▶ **Document section**
◆ ◆ ◆ ◆
Change our approach to performance measurement

The industrial automation industry is largely a project-centric business. Over the past three decades automation suppliers, system integrators, engineering procurement contractors, and industrial automation users have become extremely proficient at executing automation projects.

Unfortunately, in numerous interviews in which I have participated with industrial company executives, many indicated that although they believe automation should add business value to their operations, they are not convinced that it really does. Many of these executives have commented that they see huge return-on-investment (ROI) projections for automation projects before selecting and executing the projects, but seldom see any actual ROI data upon completion. As a result, they have become skeptical about the value of automation projects, and in some cases are actually redirecting available capital to other areas.

This skepticism has been a reality for many years. Perhaps the best proof of this is the continual price pressure in the automation marketplace, which has made automation technologies commodity products. This degree of commoditization would not have been as significant if executives truly believed automation projects delivered high levels of business value.
◆ ◆ ◆ ◆
▶ **Information provided**
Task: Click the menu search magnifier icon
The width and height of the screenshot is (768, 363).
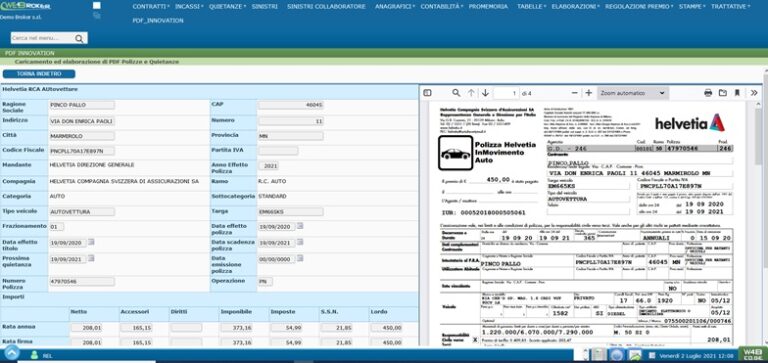Action: (79, 39)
◆ ◆ ◆ ◆
▶ **Short task**
Continue the passage on automation and business value from the point at which it stops.

▶ **Output below**
Barriers to automation project value

Most automation professionals I have talked to are convinced that automation technologies, effectively applied, can add significant business value. But that does not seem to be the prevailing perspective of executives. It is critically important to the success of industrial automation projects that the business value of automation solutions is made clear and discernable and that automation investments are made in the areas of greatest potential value improvements. Driving this transition requires identifying and overcoming the barriers to measurable business value improvement.

There are three critical barriers to realizing the potential business value generation from automation projects:

    Replacement automation
    Project team performance metrics
    Lack of appropriate business measures

All three of these barriers are based on traditional business processes associated with selecting and executing automation projects. Fairly minor modifications to these traditional business processes will cause greater discernable value from automation. This should help change the prevailing executive perspectives that automation projects do not produce value.

Replacement automation

There are two basic classes of automation projects: greenfield and brownfield. Greenfield projects are projects in new plants involving new automation systems. The installation and startup of the automation systems are often on the critical path of greenfield projects. Therefore the primary objective for greenfield projects is getting the automation systems installed and running correctly in the necessary time frame to get the plant running on schedule. As a result, the business value perspective proposition for automation systems in greenfield operations is essentially viewed as an enabler to getting the plant producing and delivering profits. During the 1970s when a large percentage of the automation projects were greenfield, there was very little question about the value of automation.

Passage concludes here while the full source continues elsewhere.